Automatic speech recognition, or ASR, is an area that has gripped the firm’s chief speech scientist, Xuedong Huang, since he entered a doctoral program at Scotland’s Edinburgh University. “I’d just left China,” he says, remembering the difficulty he had in using his undergraduate knowledge of the American English to parse the Scottish brogue of his lecturers. “I wished every lecturer and every professor, when they talked in the classroom, could have subtitles.”
In order to reach that kind of real-time service, Huang and his team would first have to create a program capable of retrospective transcription. Advances in artificial intelligence allowed them to employ a technique called deep learning, wherein a program is trained to recognize patterns from vast amounts of data. Huang and his colleagues used their software to transcribe the NIST 2000 CTS test set, a bundle of recorded conversations that’s served as the benchmark for speech recognition work for more than 20 years. The error rates of professional transcriptionists in reproducing two different portions of the test are 5.9 and 11.3 percent. The system built by the team at Microsoft edged past both.

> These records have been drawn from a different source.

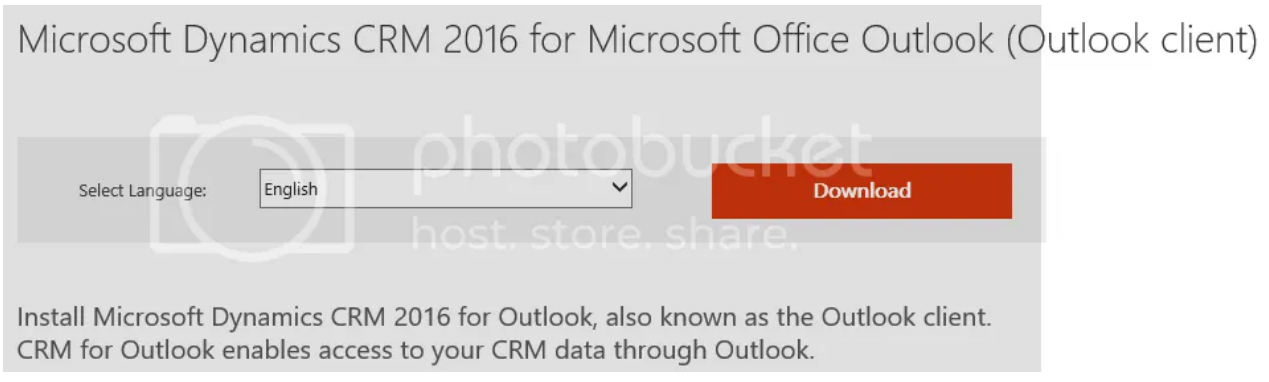Click the red Download button
1269x382 pixels.
click(861, 191)
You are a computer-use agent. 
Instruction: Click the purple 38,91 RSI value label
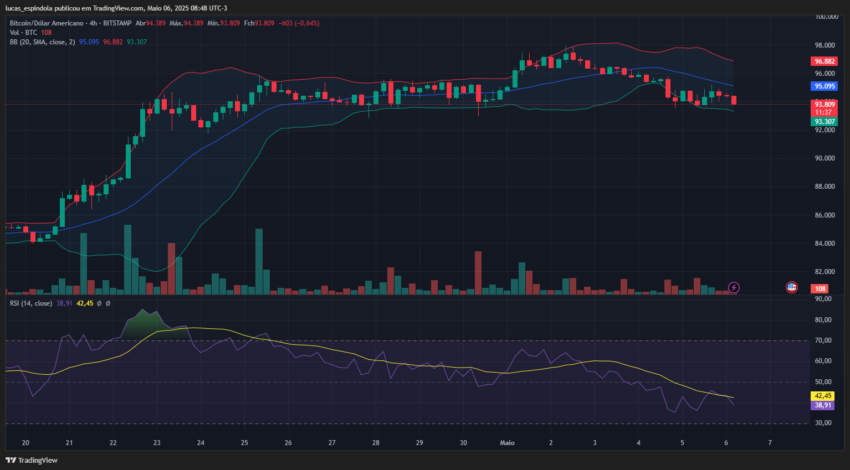click(x=823, y=405)
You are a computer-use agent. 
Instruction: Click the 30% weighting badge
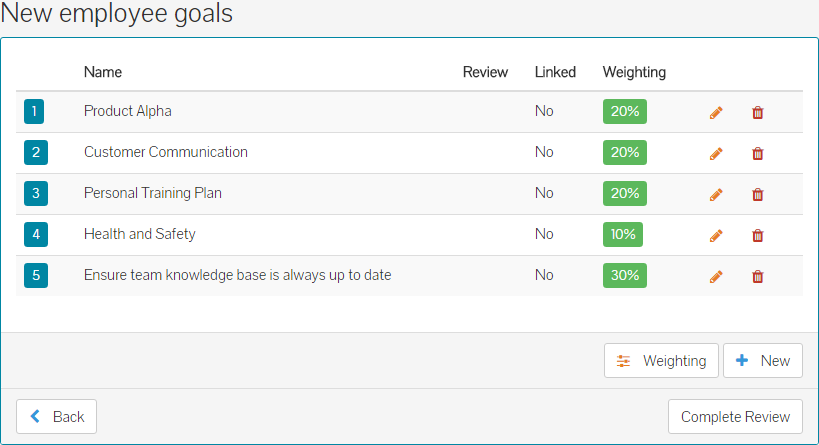624,275
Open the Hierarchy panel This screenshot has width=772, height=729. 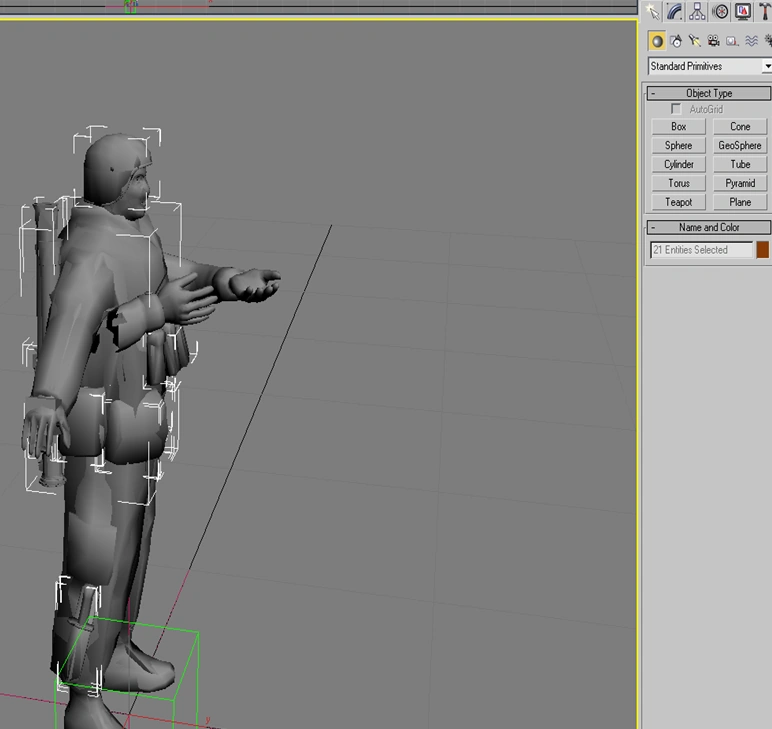tap(698, 12)
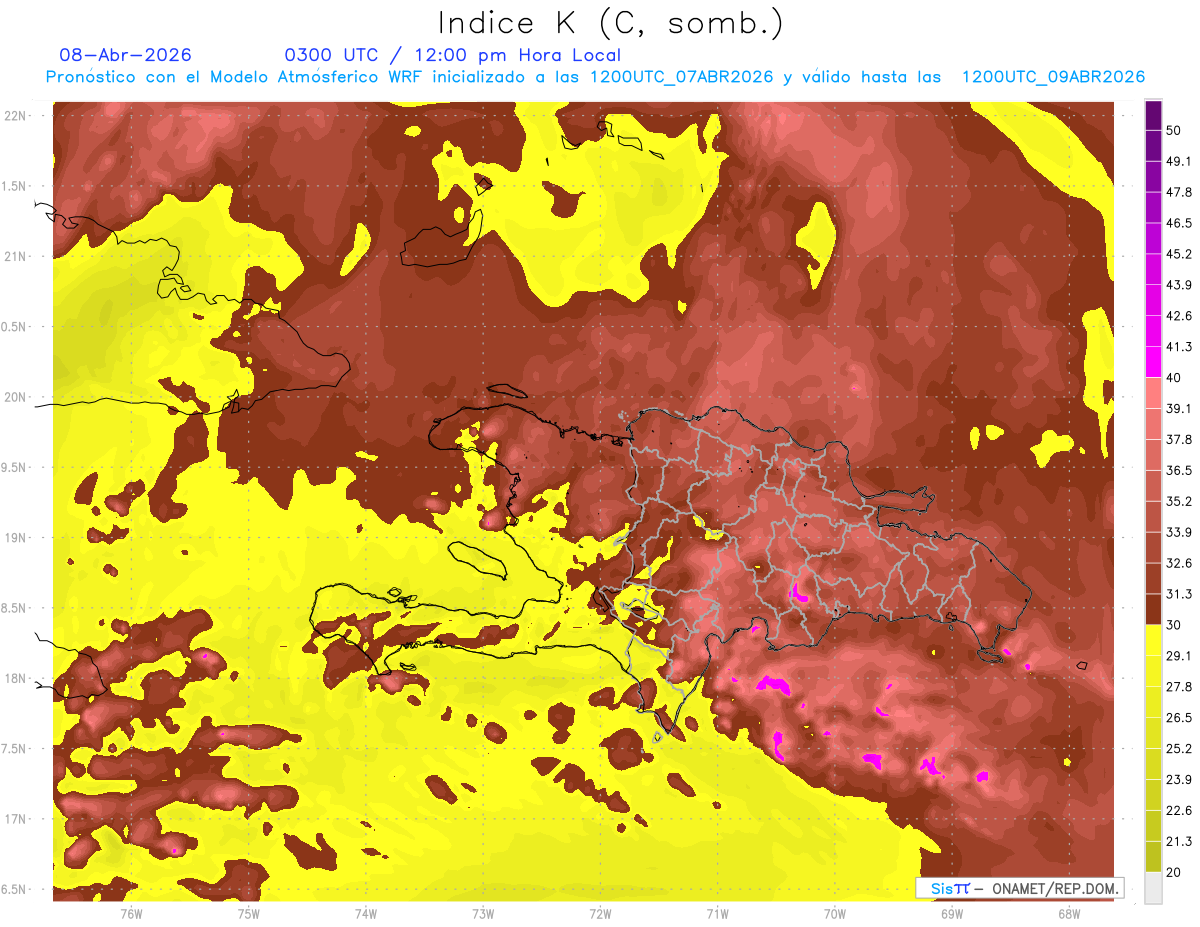
Task: Click the 68W longitude axis label
Action: [1069, 912]
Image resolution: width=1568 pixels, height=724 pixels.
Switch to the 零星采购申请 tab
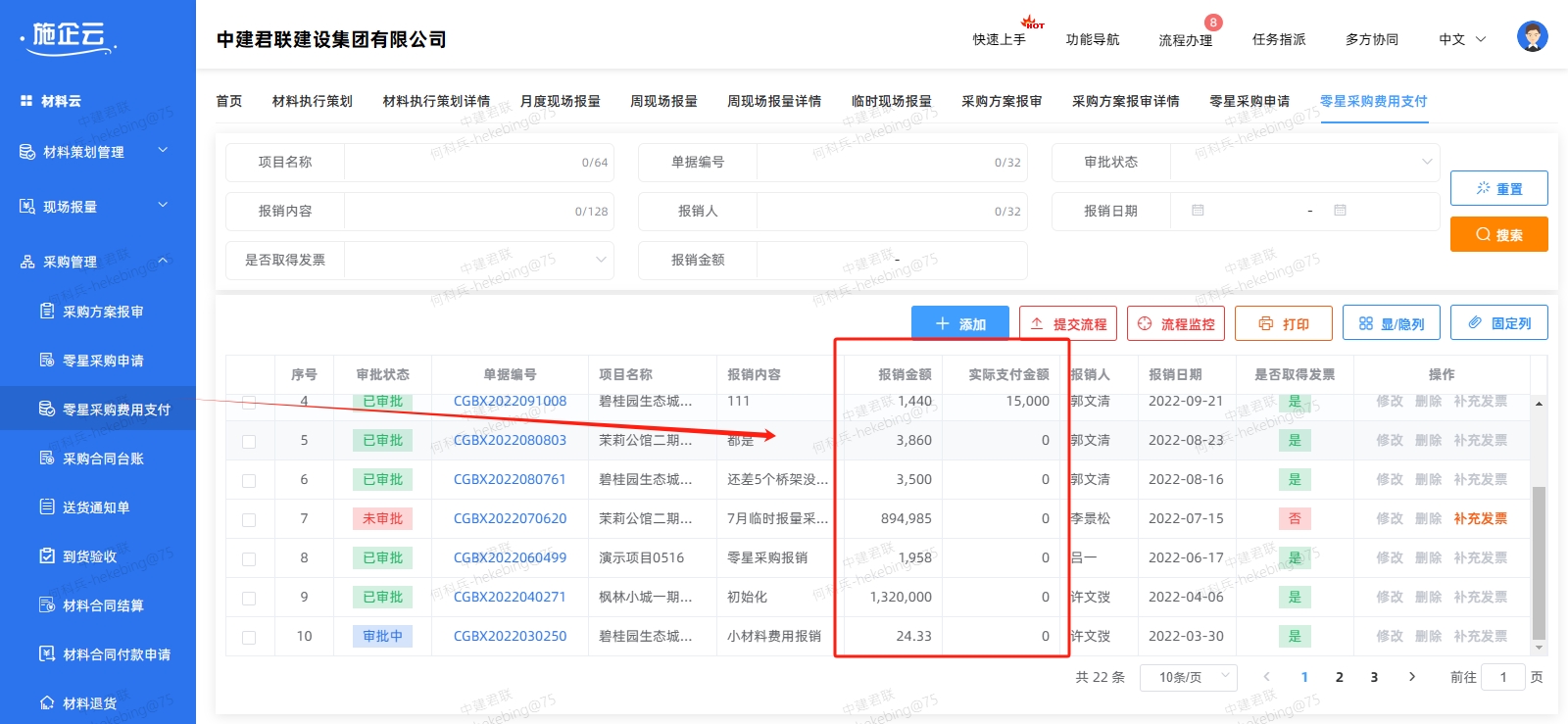1249,101
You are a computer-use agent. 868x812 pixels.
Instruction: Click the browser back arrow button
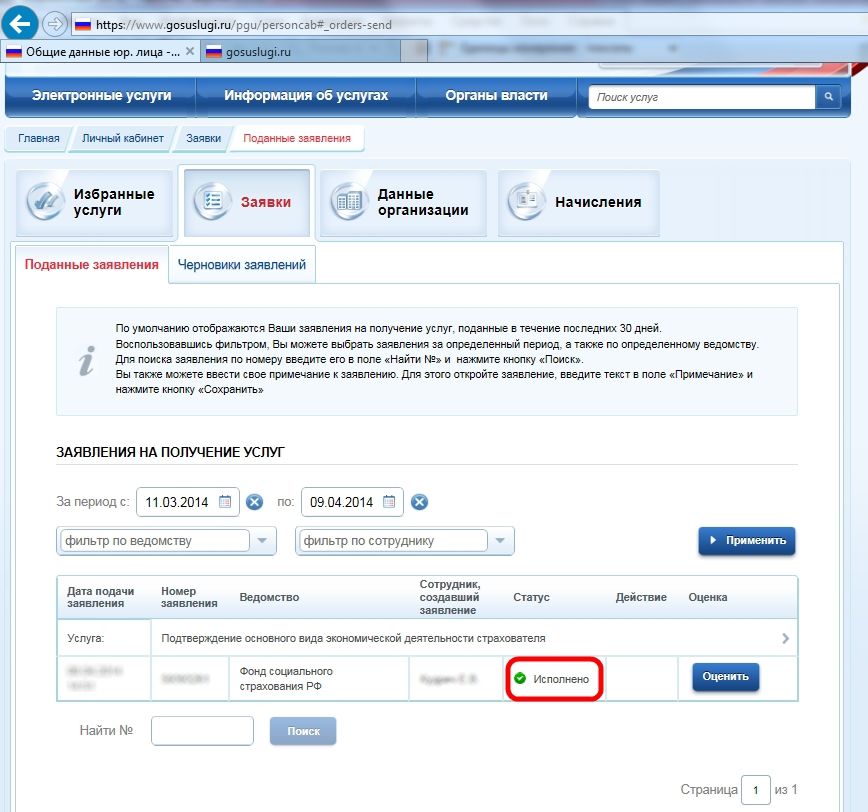pyautogui.click(x=21, y=23)
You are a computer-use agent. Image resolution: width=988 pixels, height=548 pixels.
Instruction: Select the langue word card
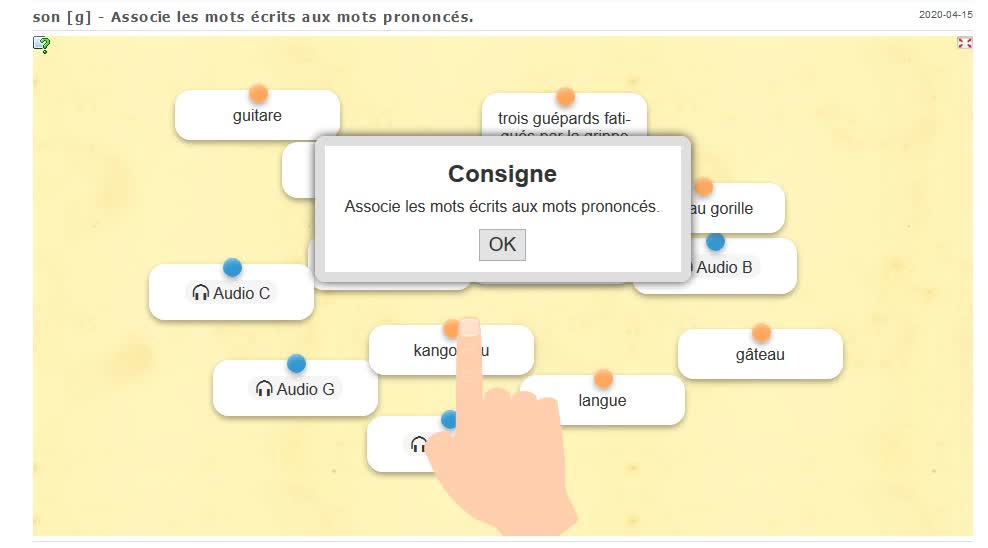pos(602,401)
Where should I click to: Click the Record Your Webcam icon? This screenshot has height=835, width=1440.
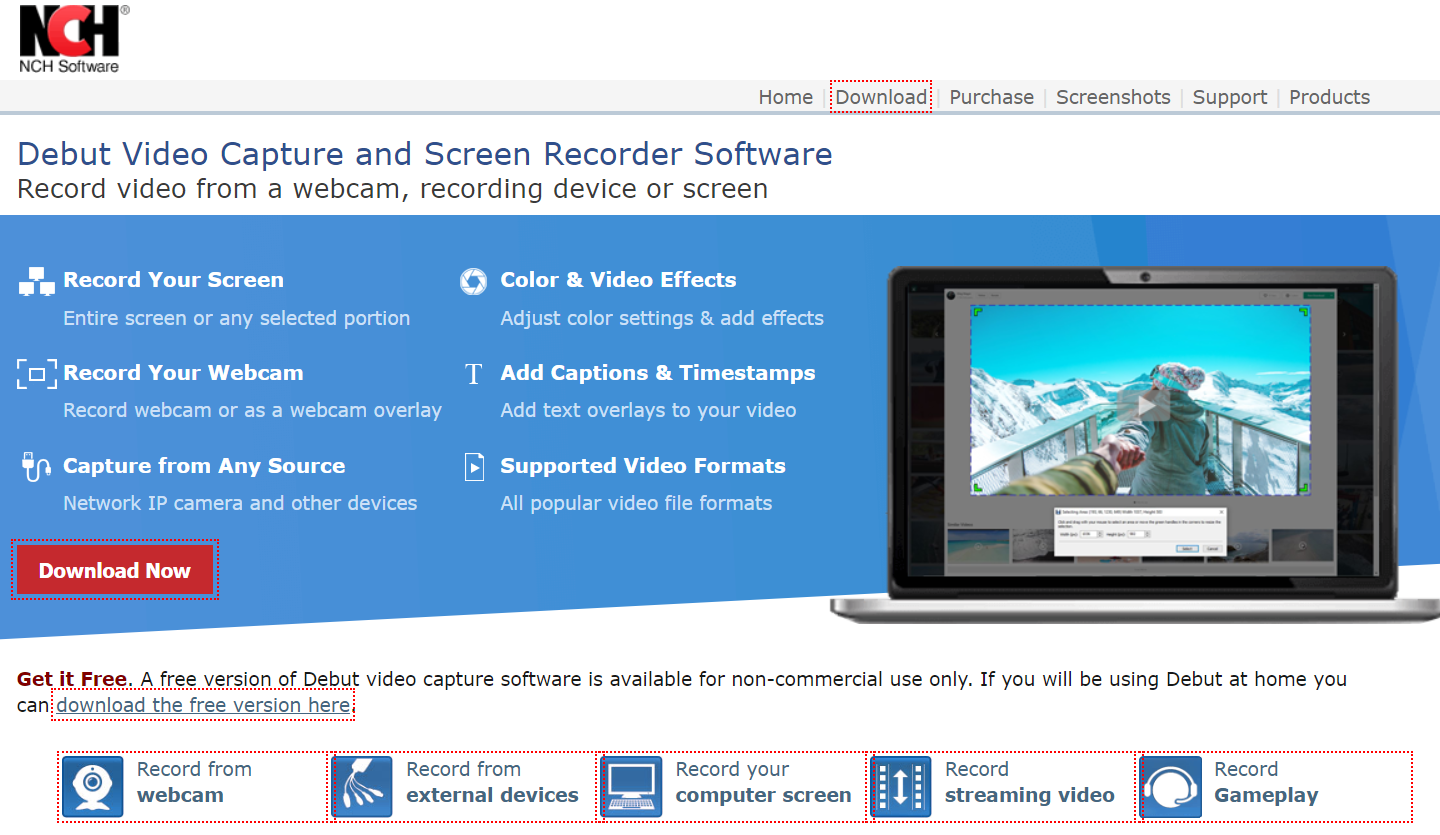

“It wasn’t a real-time system,” acknowledges Huang. “It was very much like we wanted to see, with all the horsepower we have, what is the limit. But the real-time system is not that far off.”
Indeed, the promise of ASR programs capable of accurately transcribing interviews or meetings as they happen no longer seems so outlandish. At Microsoft’s Build conference last month, the company’s vice-president, Harry Shum, demonstrated a PowerPoint transcription service that would allow the spoken words of the presentation to be tied to individual slides. The firm is also in a close race with the likes of Apple and Google to perfect the transcripts produced by its real-time mobile translation app.
Huang believes the point at which transcription software will overtake human capabilities is open to interpretation. “The definition of a perfect result would be controversial,” he says, citing the error rates among human transcriptionists. “How ‘perfect’ this is depends on the scenario and the application.”
An ASR system tasked with transcribing speech in real time is only deemed successful if every word is interpreted correctly, something that largely has been achieved with mobile assistants like Cortana and Siri, but has yet to be mastered in real-time translation apps. However, a growing number of computer scientists are realizing that standards do not need to be as high when it comes to the automatic transcription of recorded audio, where any mistakes in the text can be amended after the fact.
Two companies—Trint, a start-up in London, and Baidu, the Chinese internet giant with an application called SwiftScribe—have begun to offer browser-based tools that can convert recordings of up to an hour into text with a word-error rate of 5 percent or less.* On the page, their output looks very similar to the raw documents I typed out in real-time during the many meetings I attended as a freelance transcriptionist: at best, a Joycean stream-of-consciousness marvel, and at worst, gobbledygook. But by turning the user from a scribe into an editor, both programs can shave hours off an onerous and distracting task.